I nodded back, slowly, in thought. “I can’t imagine how much innovation has come from that diversity of applied opportunity.”
“Exactly!” Justin exclaimed. “I leave the politics of it behind completely, my only task was to build a strong society.”
“That kind of system has its downsides,” I added. “Much easier to accomplish with a lower population, no offense.”
“Oh none taken, I understand your meaning completely. As an economic system, it does have its problems, without doubt. But my people were due so much back-pay I couldn’t just ignore it for my own benefit. And besides, it’s only a share. I still reap my majority,” he commented, staring into his wine glass as he adjusted his robe’s collar. “Where my policies have indeed given rise to a murderous cult, I would weigh that against all the good those policies have done and the lives they have elevated.”
“Some people wouldn’t work at all, of course. Or work just enough to stave off existential boredom. I bet your arts are broad and varied,” I muttered.
“Our people are quite dedicated to one another, which drives industry as well. A cultural remnant from our experience over centuries at the hands of the great houses. Delves are proud to be miners, it’s a very desirable field. We usually have more applicants than jobs on planetary pride alone,” Justin told me.
“Yeah I bet. I have to hand it to you, Justin Lee. You’ve done well for your people. Very well. This system of yours is a perfect match for your people,” I said, before sipping my wine.
“Almost perfect, but thank you,” he replied.
“At least that came of my wars,” I muttered.
“Much came of your wars, Tyson. Much. War is never easy, but you set us on a path to prosperity on the remaining Midnight. Even though I arrived as a refugee, my own Midnight destroyed, I was quickly followed by the people due to my association with you. BlueCleave still helped us in the early days, and we were ready when they pulled out. Our cities run deep, and our mines deeper,” Justin said, smiling. “I can help fund your campaign, but you’ll want a diversity of donors as quickly as you can.”
“Yes, I can see that. Too close an association with Midnight’s financial system is likely to be a stumbling block with my voting base. Some of them may decide I’ll do the same with them and not want to suddenly be on par with those they consider beneath them now,” I said.
“Of course. A hazard of any economic system that relies upon classes,” Justin said over his wine glass.

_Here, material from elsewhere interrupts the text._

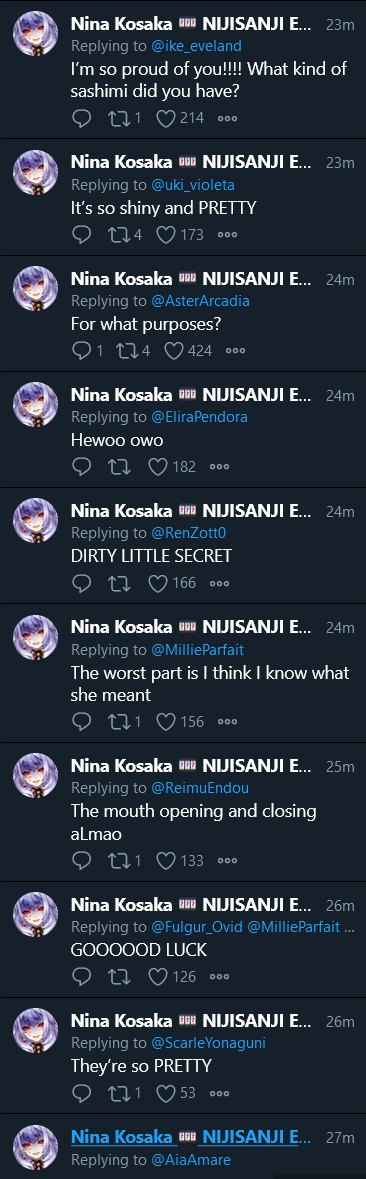Image resolution: width=366 pixels, height=1179 pixels.
Task: Visit the @ReimuEndou mention link
Action: 200,789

I squeezed my eyes shut hard and shook my head. The tumble of intentionally complex financial systems and the resulting cultural responses to them was too much for me to process properly, and I had gotten what I wanted out of Justin at any rate. I relegated the task to my subconscious. Results would happen over the course of a few days, an understanding of the complexity in question would slowly come to me.
Financial backing for my campaign had been achieved. Terna would be able to throw some support in as well, but it would be far easier for her with the House of None doing the heavy lifting.
I smiled at Justin politely and raised my glass to him. “To our campaign,” I said.
He happily raised his own glass. “To your return to power!”